Elizabeth Leach Gallery
Joseph Park: Morphic Fields
Amanda Wojick: The Hawthornes
This month, Leach pairs two young but respected NW artists—they’ve both exhibited at the Portland Art Museum—whose shows marry the modern and the organic with bright blasts of color.

Using historic photographs as reference points, Joseph Park’s chronological series of oil paintings displays the seven year development of a style he calls "prismism." He masks buildings and people with neo-cubist structures that shimmer like oil slicks, looking like some force field cast by Lex Luther encasing the building or person at hand. Some of his brush strokes billow organically, while others rigidly adhere to the refractions of his prisms. His technical skill is so exact that the paintings, with their bright candy colors and glossy varnish, feel almost like they’re done with computer aided design—and a hardy dose of psychedelics.

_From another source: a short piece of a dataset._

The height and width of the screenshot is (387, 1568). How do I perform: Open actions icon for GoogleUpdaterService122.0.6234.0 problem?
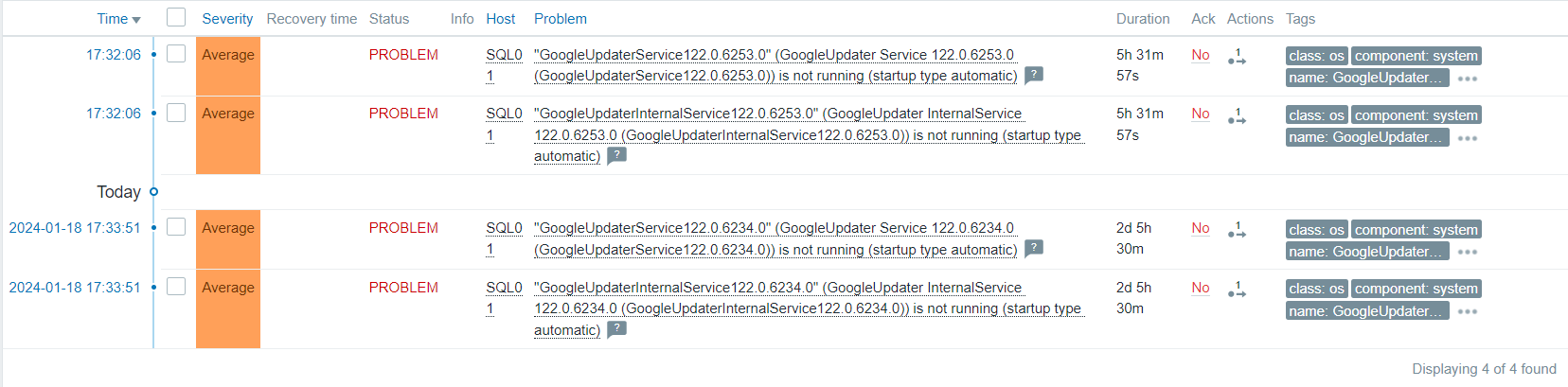[x=1237, y=230]
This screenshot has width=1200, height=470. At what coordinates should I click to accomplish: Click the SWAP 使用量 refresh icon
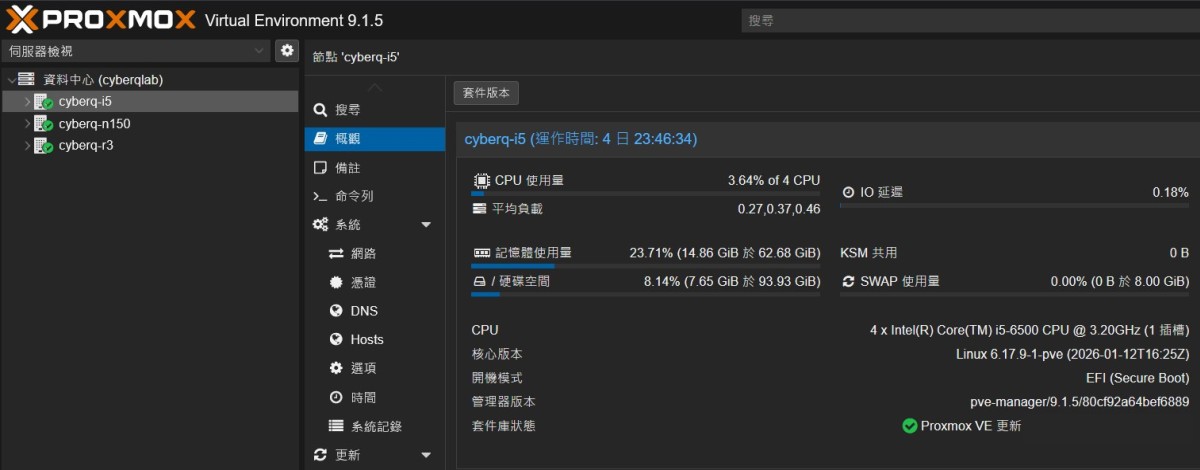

Many of Amanda Wojick’s previous works have dealt with her sense of intransigence, but a number of years teaching at the University of Oregon has grounded her in a house between two mighty Hawthorne trees. The newfound permanence is seen here in 12 welded steel sculptures—delicate abstract works that speckle spare frames with torch cut blossom silhouettes, each painted a bright color in an autobody shop. Their form grafts together the organic and the modern, while their grid layout recalls minimalism but also a fruit tree grove, where your view of the whole shifts as you move through the room and peer between and through their branches and blossoms.

Froelick Gallery
Ritsuko Ozeki: Scene
Miles Cleveland Goodwin: A Long Road Home
Ritsuko Ozeki was working on this show when the tsunami hit Japan in 2011. Finding herself unable to make art for a time, she pressed restart on her practice, returning to basic line work that evolved into simple landscapes and dolls (some hauntingly separated at their joints). But the most powerful work is her series of empty picture frames, from small to large and simple to ornate. Originally printed in gold and silver, Ozeki reprinted them in black, so that they encase and display the ongoing sorrow and emptiness that remains in place of all the faces lost. What should be a wall of family portraits is instead a wall of loss. “Our life has gradually returned to 'normal', and memories from the time are starting to fade,” she says in the show statement. “But the void which sunk deep into our skin does not fade so easily.”
Ozeki and Goodwin will give an exhibition tour and discussion on Saturday, March 9th at 11am.

Laura Russo Gallery
Gregory Grenon: The Glass Opera
Michael Paul Miller: The Present End
Aptly titled, the works in well-known NW painter Gregory Grenon’s The Glass Opera depict a series of women with so much mood and often pathos that there’s a little opera in each. And of course, in Grenon’s personal technique, they are painted with oil on the reverse side of glass, so that they are always looking at the viewer through a window of glass. Sometimes they meet our gaze (some more defiantly than others), sometimes they look away, but always they seem to have a story to tell in their simple but evocative colors and lines that we can only begin to glimpse.
Grenon will give a talk on Saturday, March 16 at 11am.
Friday and the Weekend:

Disjecta
Chris Fraser: In Passing
Chris Fraser’s site-specific project closes this weekend, so let’s cut to the chase: if you haven’t seen it, you need to load the family in the car, grab your Max pass, or hop on your rain-slicked bicycle and peddle your winter-light-craving self up to Disjecta—double time. This is one of those rare shows capable of generating sheer and utter joy across demographics, from stodgy art veteran to those who find art inaccessible and pretentious to seven year olds.
In Passing is an immersive experience that's like walking into a giant light spectrometer or physic's famous Young's slit experiment. It's a seemingly simple installation that transforms light into an exquisitely exact but interactive playground of color and shadow, where the colors becomes as tangible as paint, and the work reacts to you at every turn....
You can read our full review of In Passing here. Fraser will be giving a talk on Saturday at 6pm followed by a reception from 7–10pm.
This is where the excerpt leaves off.